La normalità per l’architetto non è concessa. Un laureato in architettura può sperare soltanto di farsi strada in un grande studio, ma difficilmente potrà mettersi in proprio, a meno che non ne erediti uno studio. Difficile pensare di poter campare con i concorsi di progettazione, che sono pochi, con premi scarsi e spesso aggiudicati in maniera perlomeno discutibile.
Quasi per dare un senso al vastissimo numero di laureati in architettura negli ultimi anni c’è stata un’impressionante dilatazione normativa, accentuata in particolare dalla regionalizzazione delle competenze urbanistiche. Oggi esistono in Italia venti leggi urbanistiche regionali e analoghe differenze esistono per le norme sul risparmio energetico. Invece che investire in un più efficace sistema concorsuale per le opere pubbliche si è investito in una complessità legislativa che non ha eguali in Europa. Di tutto questo traggono vantaggio solo i grandi studi, le società di progettazione, le migliaia di geometri che hanno appreso sul campo queste norme, e naturalmente i docenti universitari che hanno fatto da consulenti alle singole Regioni.
Il mondo accademico non si cura di insegnare tutto questo, e nemmeno di farlo conoscere, salvo poi esercitare in maniera arbitraria il controllo dell’accesso alla professione con gli Esami di Stato. Eppure basterebbe una “gita di studio” negli uffici tecnici di una qualsiasi città italiana per vedere come si consegna una pratica edilizia e capire cosa attende i giovani laureati. Un mondo fatto di tecnici ostili, di consuetudini, di legami spesso opachi. Oppure ancora si dovrebbe portare gli studenti in un qualsiasi cantiere, anche quello di un piccolo appartamento, per capire tutte le difficoltà di una disciplina come l’architettura.

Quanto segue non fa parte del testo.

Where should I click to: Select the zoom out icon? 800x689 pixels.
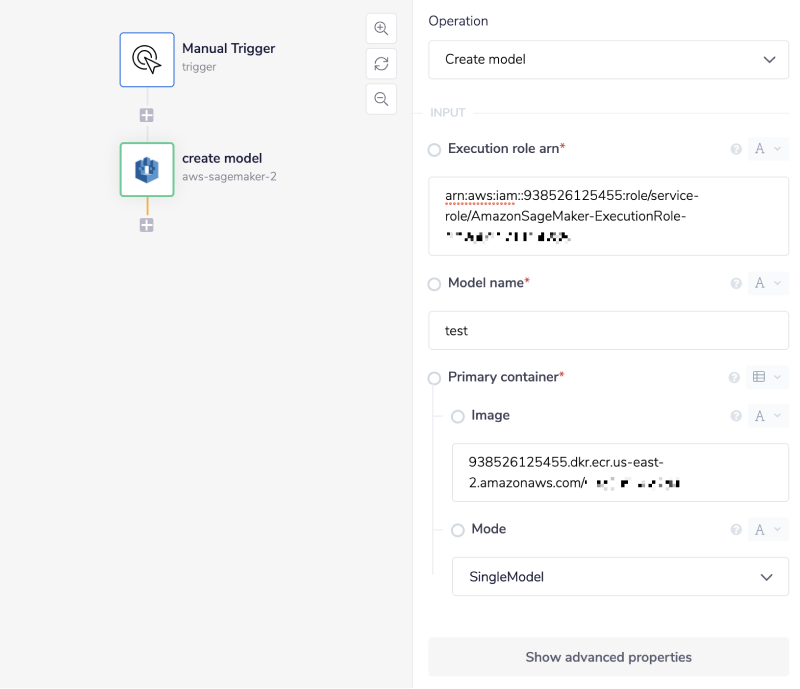pos(381,98)
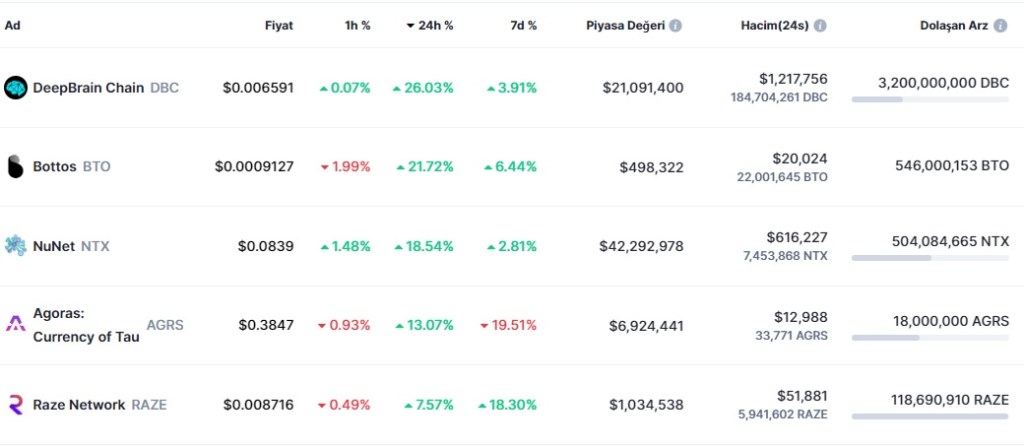Click the Bottos coin logo
The width and height of the screenshot is (1024, 446).
click(x=15, y=167)
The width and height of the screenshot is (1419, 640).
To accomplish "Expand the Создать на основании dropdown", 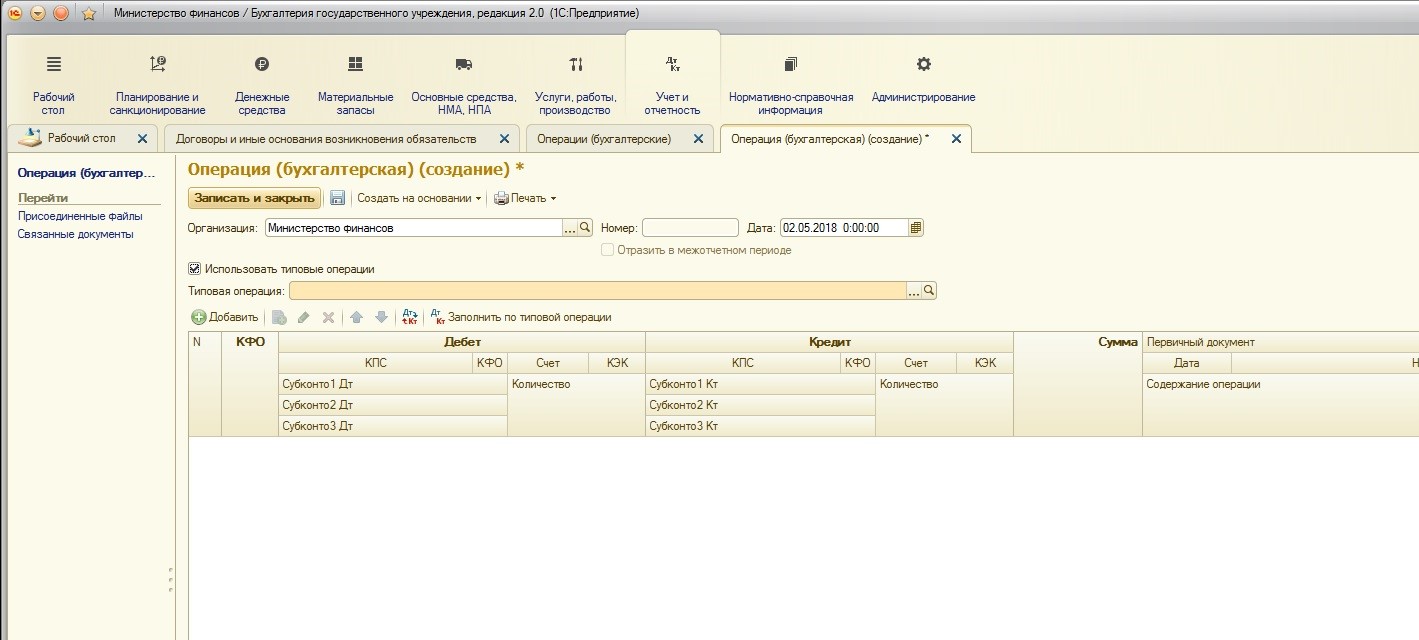I will pos(419,198).
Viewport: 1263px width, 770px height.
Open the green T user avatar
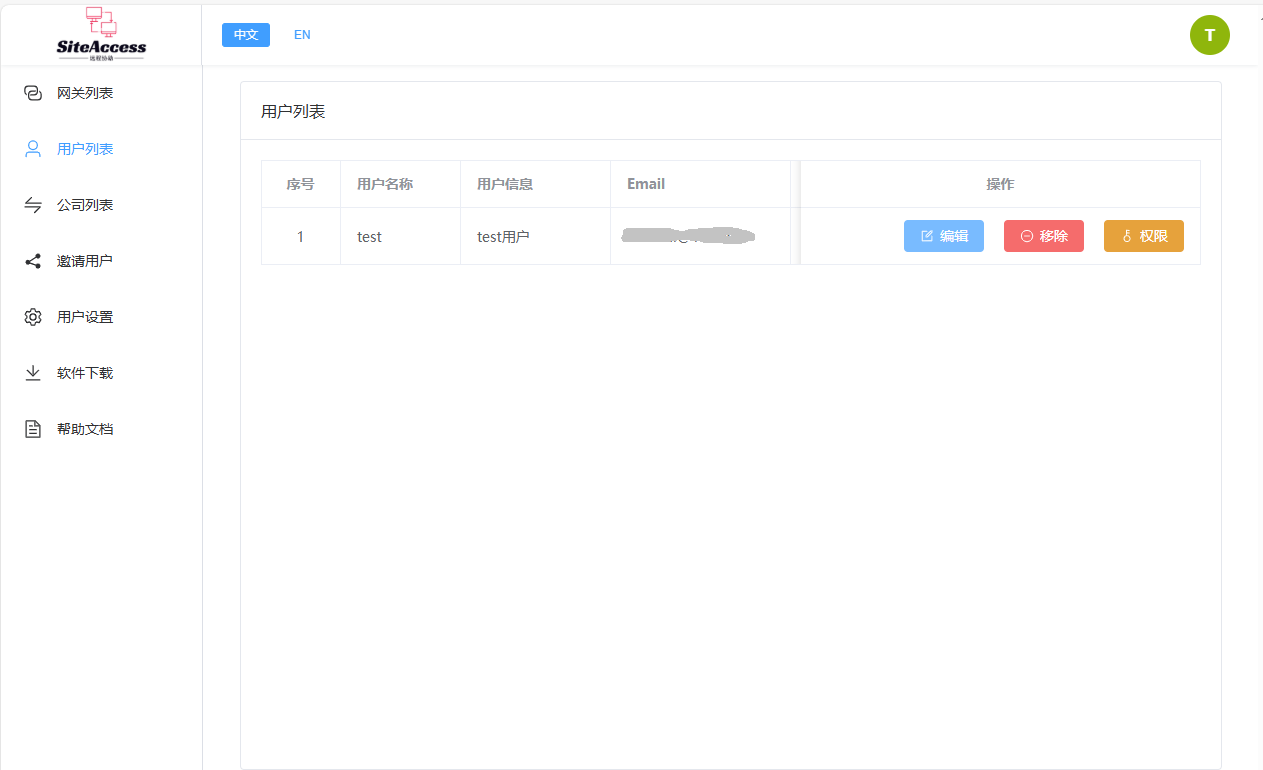click(1209, 35)
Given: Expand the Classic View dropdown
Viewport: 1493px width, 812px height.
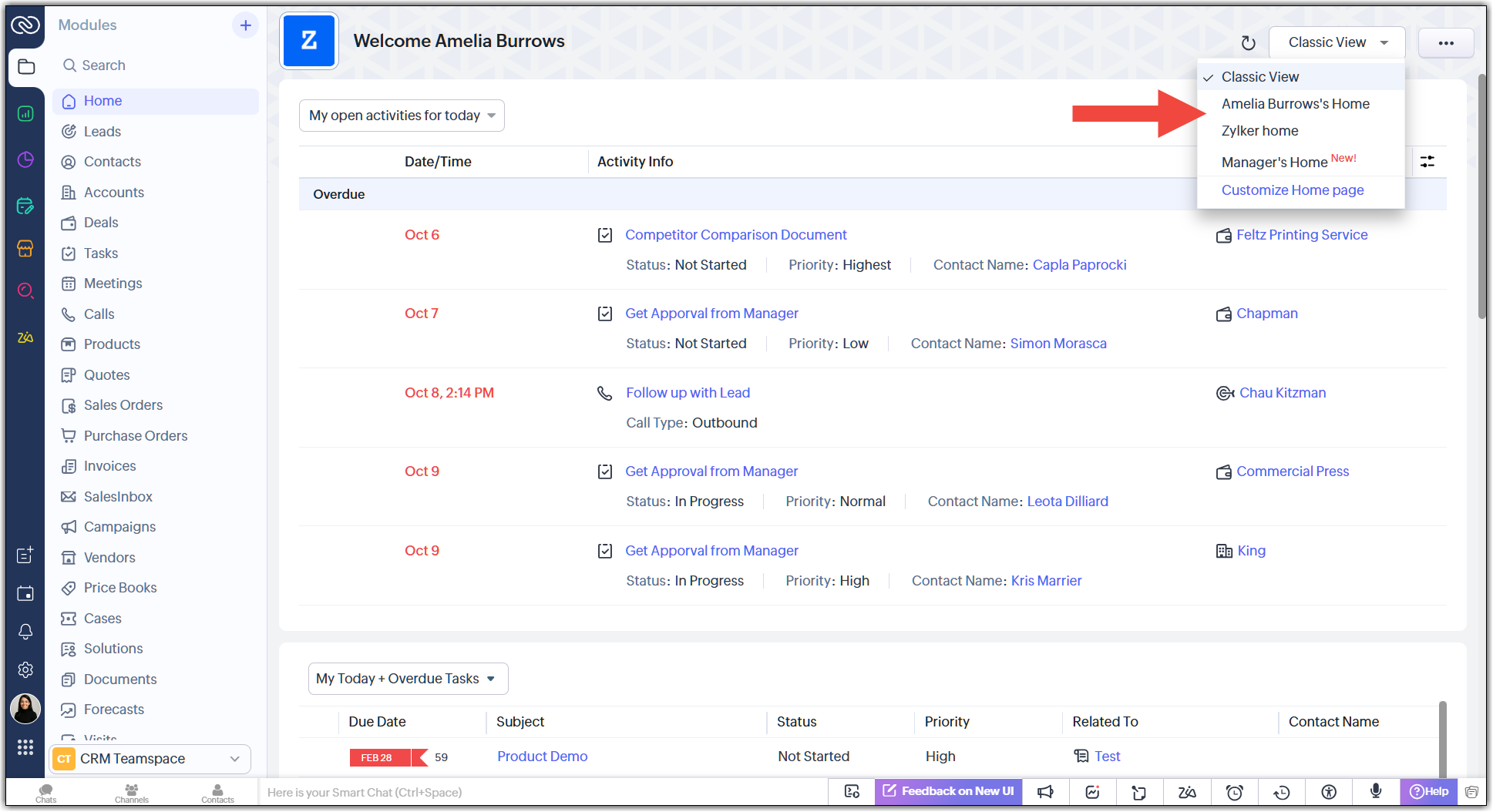Looking at the screenshot, I should click(x=1337, y=43).
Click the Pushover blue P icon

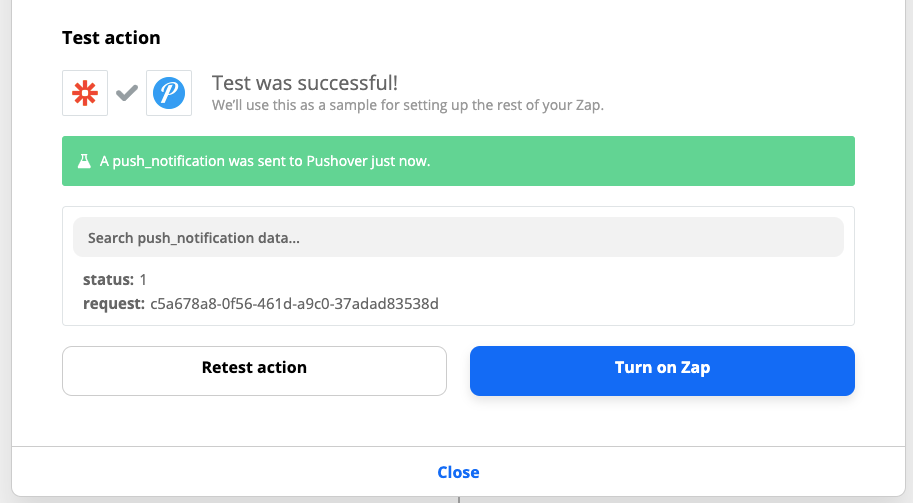(169, 93)
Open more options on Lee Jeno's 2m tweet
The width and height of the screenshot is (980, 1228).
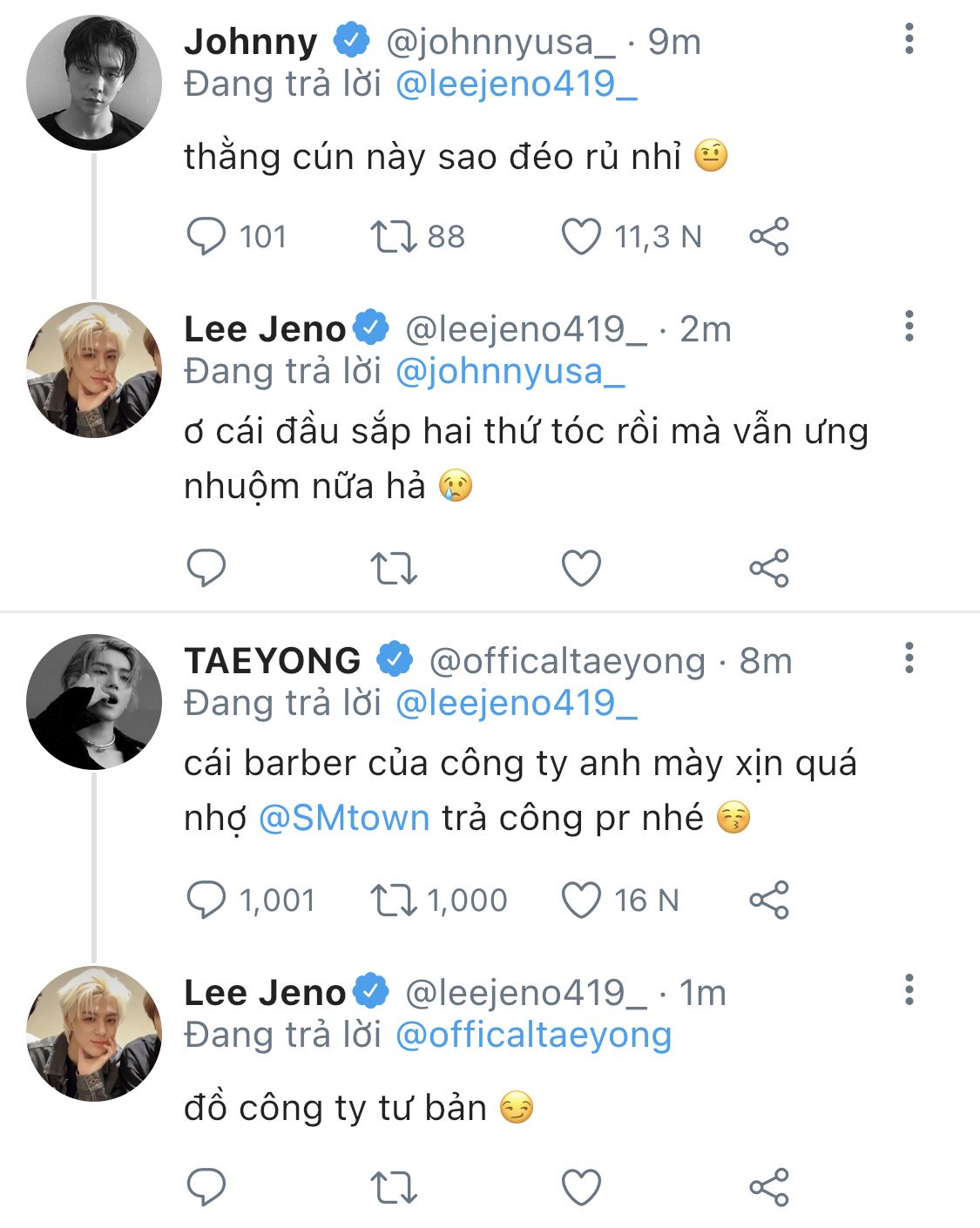pyautogui.click(x=909, y=327)
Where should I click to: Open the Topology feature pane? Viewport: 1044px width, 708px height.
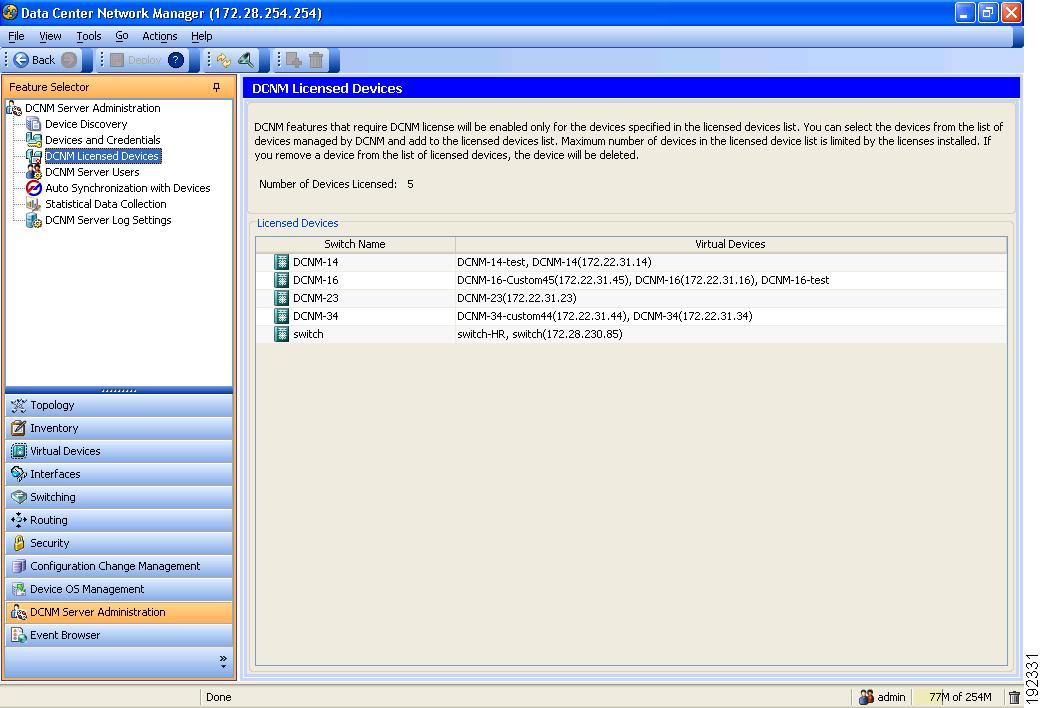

Forse ci vorrebbe una moratoria delle iscrizioni alle Facoltà di architettura e la chiusura di molte delle sedi aperte negli ultimi anni, per permettere di “diluire” nel tempo l’eccessivo numero di laureati degli ultimi vent’anni. Ma il mondo accademico non lo permetterebbe, perché ne andrebbe della propria sopravvivenza. L’altra faccia del sovraffollamento architettonico è infatti un sistema universitario ipertrofico, autoreferenziale e per la maggior parte slegato dalla realtà. Non che tutto debba essere finalizzato solo alla professione, ma è assurdo pensare che tutti debbano diventare nuovi Rem Koolhaas.
Chi si interroga seriamente oggi in Italia su cosa si insegna nelle Facoltà di architettura? Su che tipo di laureato esce da queste Facoltà? Su quali prospettive di lavoro hanno oggi gli architetti? Su come si assegnano gli incarichi pubblici?
Eppure molti giovani che negli ultimi anni hanno fatto l’Erasmus in altri paesi europei hanno potuto constatare di persona sia la diversità dell’insegnamento sia delle prospettive di lavoro. Non che il mestiere dell’architetto sia sempre semplice, ma appunto è e rimane un mestiere, non un surrogato di altre discipline.
E’ amaro constatare come in Italia chi ha avuto la possibilità negli ultimi anni di incidere sia sull’università sia sul dibattito pubblico lo abbia fatto solo a propria maggior gloria.